### Challenge a:
Reproduce the entire mailing-list post on Buddhism and the idea of God below, with every line exactly as it appears.

[MD] Buddhism's s/o

Mary marysonthego at gmail.com
Sat May 1 12:48:02 PDT 2010


Hi John,

Marsha has chosen to abstain from this conversation, but I'll jump in
because the question you raise ties in with something I've been thinking
about lately.

On Behalf Of John Carl
> Sent: Tuesday, April 27, 2010 3:43 PM
> Marsha,
> 
> You need no argumentation to convince at least me, that Buddhism used
> logic
> and purely rational philosophical methods to achieve realizations which
> are
>  highly advanced, even today.
>  
> I believe this ties in to a dialogue I wanted to have with you, that I
> tried
> to raise with you on an earlier thread, but which I never found your
> answer.
> 
> The dialogue concerns whether it is better for society to have an idea
> of
> God to struggle against and overcome, or no idea of God at all in the
> first
> place.  My analogy centered on whether we should rid our children of
> such
> ideas as Santa Claus and the Easter Bunny, and just give them the
> straight
> facts from birth...

### Given data:
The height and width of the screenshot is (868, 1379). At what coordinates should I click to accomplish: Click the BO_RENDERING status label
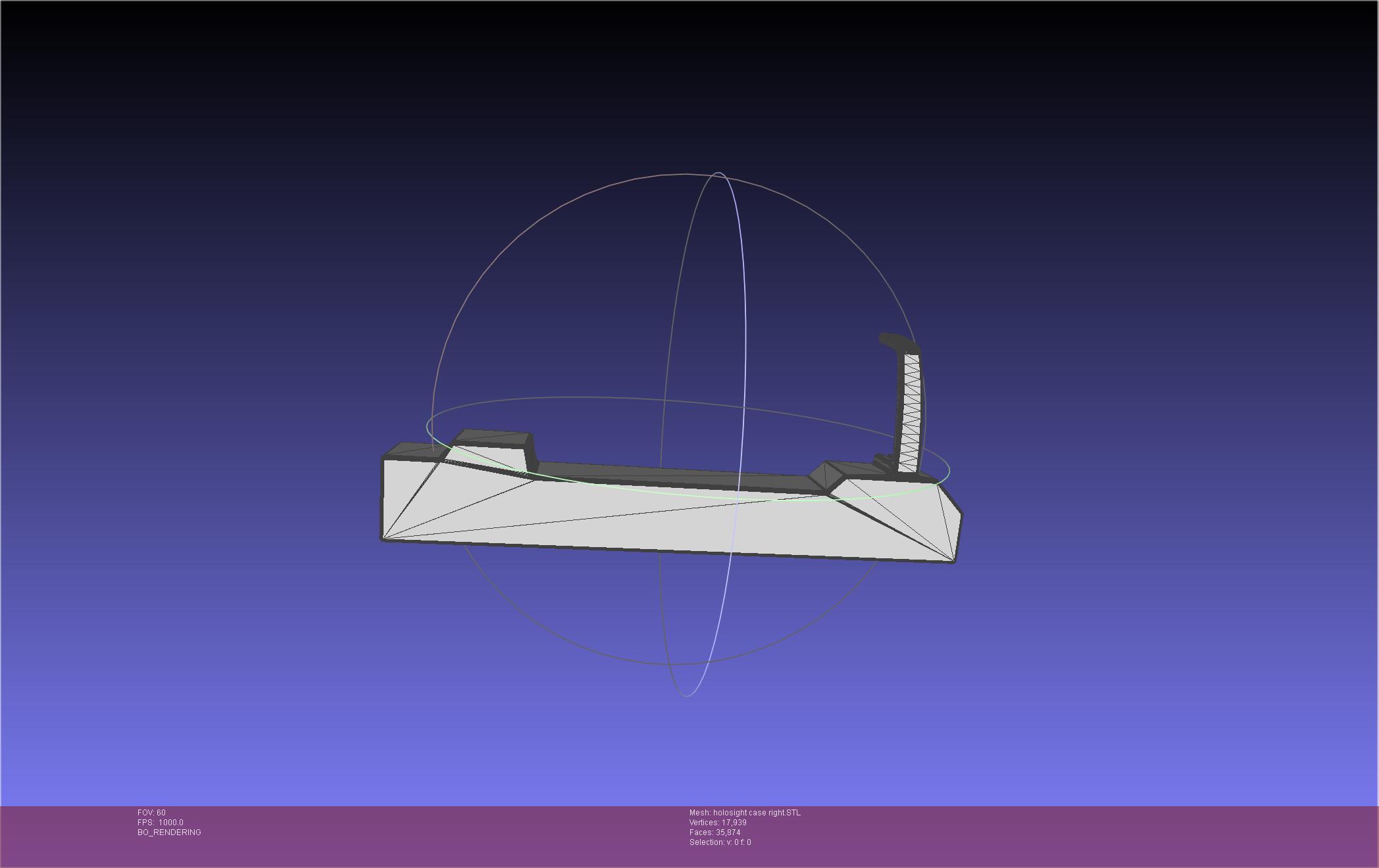point(169,832)
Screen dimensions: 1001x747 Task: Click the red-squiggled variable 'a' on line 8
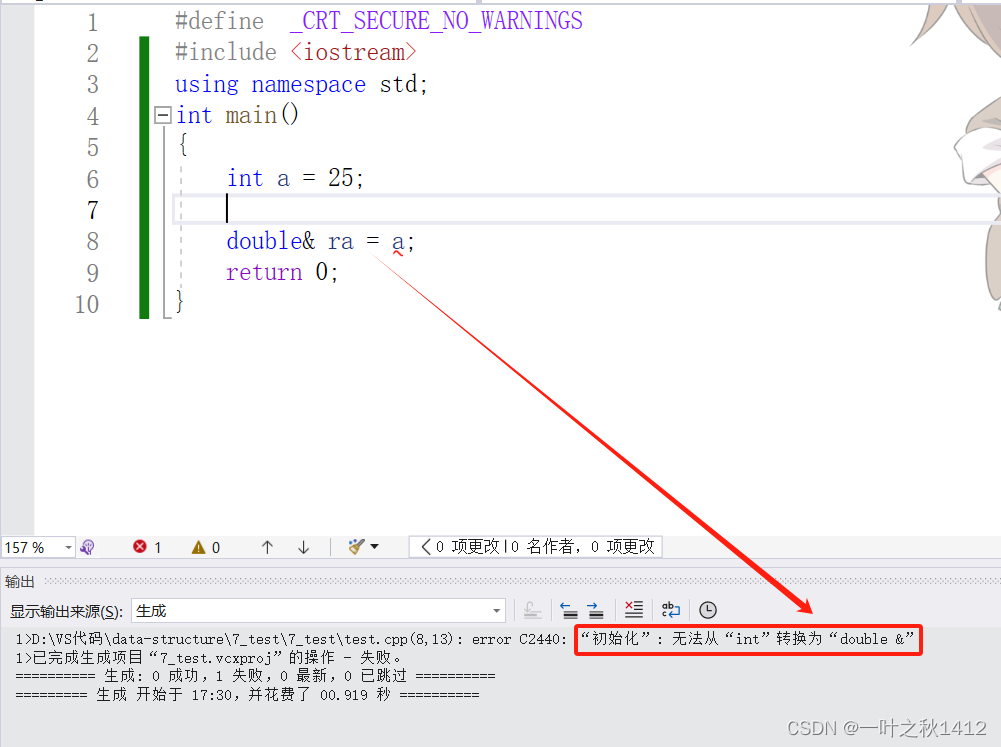point(396,241)
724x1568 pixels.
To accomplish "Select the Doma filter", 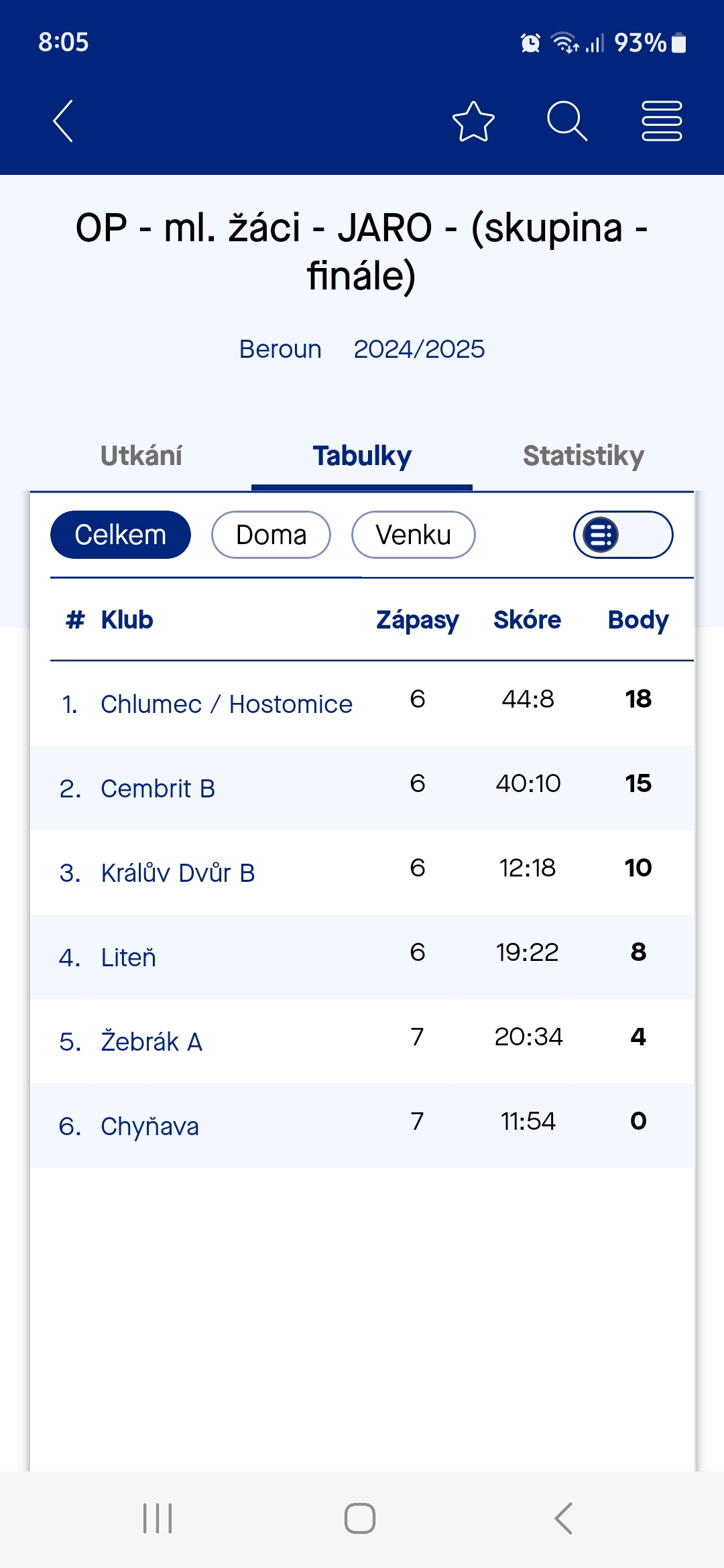I will tap(271, 535).
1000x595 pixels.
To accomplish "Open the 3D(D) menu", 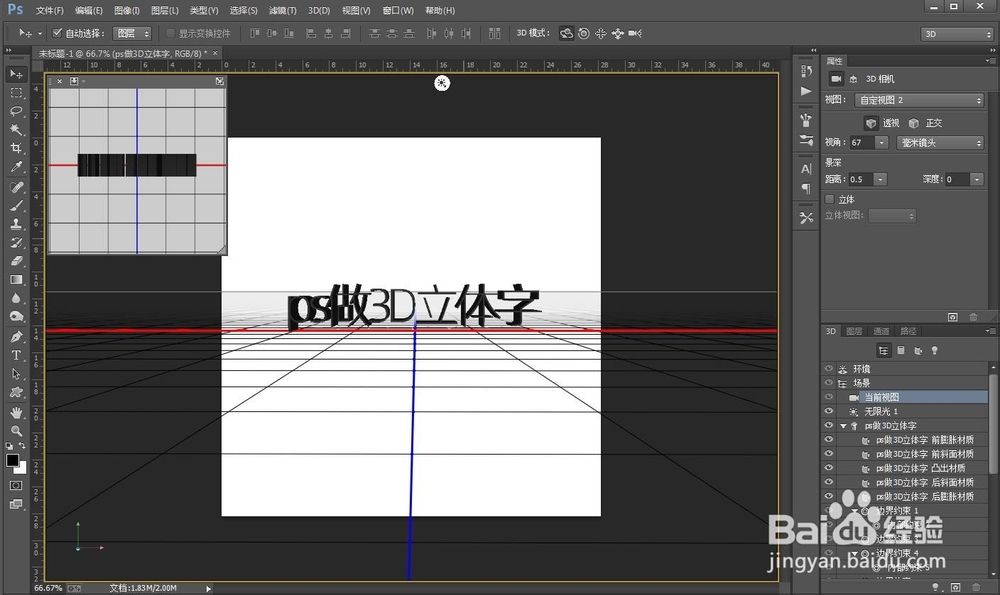I will 318,10.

### Challenge b:
List each line of the records that contains the word "Click".

### Right answer a:
[MD] Buddhism's s/o

Mary marysonthego at gmail.com
Sat May 1 12:48:02 PDT 2010


Hi John,

Marsha has chosen to abstain from this conversation, but I'll jump in
because the question you raise ties in with something I've been thinking
about lately.

On Behalf Of John Carl
> Sent: Tuesday, April 27, 2010 3:43 PM
> Marsha,
> 
> You need no argumentation to convince at least me, that Buddhism used
> logic
> and purely rational philosophical methods to achieve realizations which
> are
>  highly advanced, even today.
>  
> I believe this ties in to a dialogue I wanted to have with you, that I
> tried
> to raise with you on an earlier thread, but which I never found your
> answer.
> 
> The dialogue concerns whether it is better for society to have an idea
> of
> God to struggle against and overcome, or no idea of God at all in the
> first
> place.  My analogy centered on whether we should rid our children of
> such
> ideas as Santa Claus and the Easter Bunny, and just give them the
> straight
> facts from birth...

### Right answer b:
The height and width of the screenshot is (868, 1379). At what coordinates should I click to accomplish: Click the BO_RENDERING status label
Screen dimensions: 1001x747 Task: Click the red-squiggled variable 'a' on line 8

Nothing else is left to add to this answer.